Handyman: You need to clean more.  The bathroom is really dirty.
Us: Okay we will clean it better.
HM: What you should do is this and this and this.
Us: Okay.
HM: Because when you don't it gets dirty.
Us: Right.
HM: So just clean here and here.
Us: Look, we do clean.  The guys in the apartment don't clean at all.  We clean all the time.  You should talk to them.
HM: Right.  But you should all start a cleaning schedule and clean like this and this...
Us: We DO clean all those things.  The boys never clean.  Please speak to them.
HM: Right but you should clean this like this...
Us: Sir, that is the boys' mess. 
HM: Okay I'll talk to them.  But you should clean this in this way...

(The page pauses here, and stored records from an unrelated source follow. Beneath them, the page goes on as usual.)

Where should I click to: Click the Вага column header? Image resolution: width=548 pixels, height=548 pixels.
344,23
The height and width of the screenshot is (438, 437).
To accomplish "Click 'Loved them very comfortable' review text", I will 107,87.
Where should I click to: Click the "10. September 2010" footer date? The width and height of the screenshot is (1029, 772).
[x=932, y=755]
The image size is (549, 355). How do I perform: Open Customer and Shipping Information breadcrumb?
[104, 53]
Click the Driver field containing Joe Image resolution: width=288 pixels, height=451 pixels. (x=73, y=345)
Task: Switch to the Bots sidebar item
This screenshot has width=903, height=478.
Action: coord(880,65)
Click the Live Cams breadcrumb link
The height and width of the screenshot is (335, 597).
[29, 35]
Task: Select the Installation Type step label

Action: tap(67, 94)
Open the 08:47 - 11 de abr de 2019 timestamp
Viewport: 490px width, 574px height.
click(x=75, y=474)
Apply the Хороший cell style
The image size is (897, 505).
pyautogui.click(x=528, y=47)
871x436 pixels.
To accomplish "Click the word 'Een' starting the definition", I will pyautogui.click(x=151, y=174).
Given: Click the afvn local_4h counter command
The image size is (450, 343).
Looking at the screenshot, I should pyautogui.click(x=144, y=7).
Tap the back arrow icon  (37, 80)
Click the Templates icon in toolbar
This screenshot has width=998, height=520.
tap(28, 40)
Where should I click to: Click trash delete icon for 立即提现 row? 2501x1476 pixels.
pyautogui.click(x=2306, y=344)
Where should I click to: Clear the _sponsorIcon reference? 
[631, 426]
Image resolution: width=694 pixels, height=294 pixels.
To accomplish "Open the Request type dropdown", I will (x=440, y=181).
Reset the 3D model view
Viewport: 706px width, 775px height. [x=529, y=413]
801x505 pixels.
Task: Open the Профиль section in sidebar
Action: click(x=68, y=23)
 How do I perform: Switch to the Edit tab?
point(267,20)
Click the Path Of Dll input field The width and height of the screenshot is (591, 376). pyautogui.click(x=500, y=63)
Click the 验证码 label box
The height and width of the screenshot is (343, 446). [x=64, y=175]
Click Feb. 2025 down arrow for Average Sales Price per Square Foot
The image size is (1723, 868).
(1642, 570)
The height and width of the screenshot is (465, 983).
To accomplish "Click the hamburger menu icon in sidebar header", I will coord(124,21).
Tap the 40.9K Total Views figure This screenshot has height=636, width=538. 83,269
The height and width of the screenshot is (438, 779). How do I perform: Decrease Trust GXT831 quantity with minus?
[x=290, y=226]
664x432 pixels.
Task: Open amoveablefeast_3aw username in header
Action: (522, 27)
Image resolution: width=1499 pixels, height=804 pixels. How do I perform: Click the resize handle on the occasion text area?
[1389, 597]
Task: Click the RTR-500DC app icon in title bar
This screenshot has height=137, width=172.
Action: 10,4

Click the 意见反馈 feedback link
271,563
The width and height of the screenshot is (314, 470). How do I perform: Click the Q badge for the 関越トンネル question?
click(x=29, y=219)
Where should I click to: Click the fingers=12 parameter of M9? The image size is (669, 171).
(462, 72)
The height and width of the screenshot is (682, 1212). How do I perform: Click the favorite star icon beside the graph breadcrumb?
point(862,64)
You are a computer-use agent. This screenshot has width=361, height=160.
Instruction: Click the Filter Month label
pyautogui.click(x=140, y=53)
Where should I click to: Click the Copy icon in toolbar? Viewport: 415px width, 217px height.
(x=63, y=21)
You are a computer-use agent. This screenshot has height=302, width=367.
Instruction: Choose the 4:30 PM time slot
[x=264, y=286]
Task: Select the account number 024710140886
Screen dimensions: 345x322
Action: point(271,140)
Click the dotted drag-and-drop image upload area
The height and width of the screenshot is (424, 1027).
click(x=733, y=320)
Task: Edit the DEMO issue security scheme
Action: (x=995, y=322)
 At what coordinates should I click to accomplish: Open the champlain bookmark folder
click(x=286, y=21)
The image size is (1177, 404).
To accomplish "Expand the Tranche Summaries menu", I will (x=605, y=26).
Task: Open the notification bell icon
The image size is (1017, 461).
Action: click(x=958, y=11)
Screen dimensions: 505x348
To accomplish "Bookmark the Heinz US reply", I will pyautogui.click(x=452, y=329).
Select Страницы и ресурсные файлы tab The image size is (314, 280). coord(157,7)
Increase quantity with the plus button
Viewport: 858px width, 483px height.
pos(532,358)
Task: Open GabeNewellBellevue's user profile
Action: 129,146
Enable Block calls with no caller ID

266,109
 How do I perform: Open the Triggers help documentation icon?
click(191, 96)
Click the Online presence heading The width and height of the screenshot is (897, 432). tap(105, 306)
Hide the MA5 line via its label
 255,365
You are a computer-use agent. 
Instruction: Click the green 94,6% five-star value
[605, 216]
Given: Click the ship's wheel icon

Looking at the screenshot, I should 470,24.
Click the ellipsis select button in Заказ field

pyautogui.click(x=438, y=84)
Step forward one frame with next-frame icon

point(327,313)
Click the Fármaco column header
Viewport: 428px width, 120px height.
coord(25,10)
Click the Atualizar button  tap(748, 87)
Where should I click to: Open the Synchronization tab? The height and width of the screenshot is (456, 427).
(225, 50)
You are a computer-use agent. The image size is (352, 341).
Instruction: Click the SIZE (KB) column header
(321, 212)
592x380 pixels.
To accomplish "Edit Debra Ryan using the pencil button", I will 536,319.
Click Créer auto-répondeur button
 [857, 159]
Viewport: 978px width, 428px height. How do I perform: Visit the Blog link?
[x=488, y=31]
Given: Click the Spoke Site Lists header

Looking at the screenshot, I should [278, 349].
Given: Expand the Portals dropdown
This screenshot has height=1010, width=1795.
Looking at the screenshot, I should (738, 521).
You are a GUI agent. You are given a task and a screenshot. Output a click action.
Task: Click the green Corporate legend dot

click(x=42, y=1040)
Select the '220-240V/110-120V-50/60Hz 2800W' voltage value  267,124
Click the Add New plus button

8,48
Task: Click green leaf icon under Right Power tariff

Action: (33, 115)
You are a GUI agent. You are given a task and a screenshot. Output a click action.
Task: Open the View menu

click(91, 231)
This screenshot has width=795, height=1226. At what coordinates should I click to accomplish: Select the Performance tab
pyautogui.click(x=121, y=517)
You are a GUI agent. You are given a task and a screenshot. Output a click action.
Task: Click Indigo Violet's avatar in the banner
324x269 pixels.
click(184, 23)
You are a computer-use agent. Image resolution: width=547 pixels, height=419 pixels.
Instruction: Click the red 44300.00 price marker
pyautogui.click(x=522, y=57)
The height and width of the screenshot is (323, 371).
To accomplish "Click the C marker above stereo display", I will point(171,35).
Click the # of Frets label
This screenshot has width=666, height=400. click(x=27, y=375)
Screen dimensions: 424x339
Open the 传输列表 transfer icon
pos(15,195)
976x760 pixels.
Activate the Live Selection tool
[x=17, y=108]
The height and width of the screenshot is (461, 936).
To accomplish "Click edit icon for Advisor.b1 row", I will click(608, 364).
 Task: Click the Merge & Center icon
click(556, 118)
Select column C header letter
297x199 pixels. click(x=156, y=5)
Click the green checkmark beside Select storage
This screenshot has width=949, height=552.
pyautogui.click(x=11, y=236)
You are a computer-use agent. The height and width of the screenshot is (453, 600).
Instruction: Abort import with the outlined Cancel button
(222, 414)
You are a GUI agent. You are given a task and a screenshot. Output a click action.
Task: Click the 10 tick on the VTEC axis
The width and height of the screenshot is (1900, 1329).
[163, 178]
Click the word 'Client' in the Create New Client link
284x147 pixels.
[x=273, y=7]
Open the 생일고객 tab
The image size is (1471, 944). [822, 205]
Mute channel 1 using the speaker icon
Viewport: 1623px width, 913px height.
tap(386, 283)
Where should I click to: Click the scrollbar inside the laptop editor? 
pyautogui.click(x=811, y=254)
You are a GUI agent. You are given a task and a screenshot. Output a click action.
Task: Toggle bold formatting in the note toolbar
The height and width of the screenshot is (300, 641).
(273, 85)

For half an hour.  This man is also unshaven and basically has dreadlocks.  I'm sure his quarters upstairs are spotless.

I love this place but sometimes I just want to scream "THIS IS WHY YOU NEED BAIL OUTS.  YOUR ECONOMY IS TERRIBLE BECAUSE NO ONE WORKS AND NOTHING IS ORGANIZED."  And we are scoffed at for being impatient, overly organized, and expecting too much. 

There is a reason why there aren't very many Germans studying here.  They would probably all go insane.

Whew.  Sorry about that rant.  Traveling and studying abroad isn't always fun travels to different countries, that's for sure.


Unfortunately school work calls, but I promise you that far happier blog posts are on the way concerning the ongoing Queima das Fitas festivities, my recent trip to Leiria to see my family, and the Quinta das Lágrimas, where the heroine of one of my favorite romances of all time was killed.  This weekend I am going to see my aunt again and hopefully see my family in Tojal so those will definitely be included! 


My optimistic blogging will continue once again!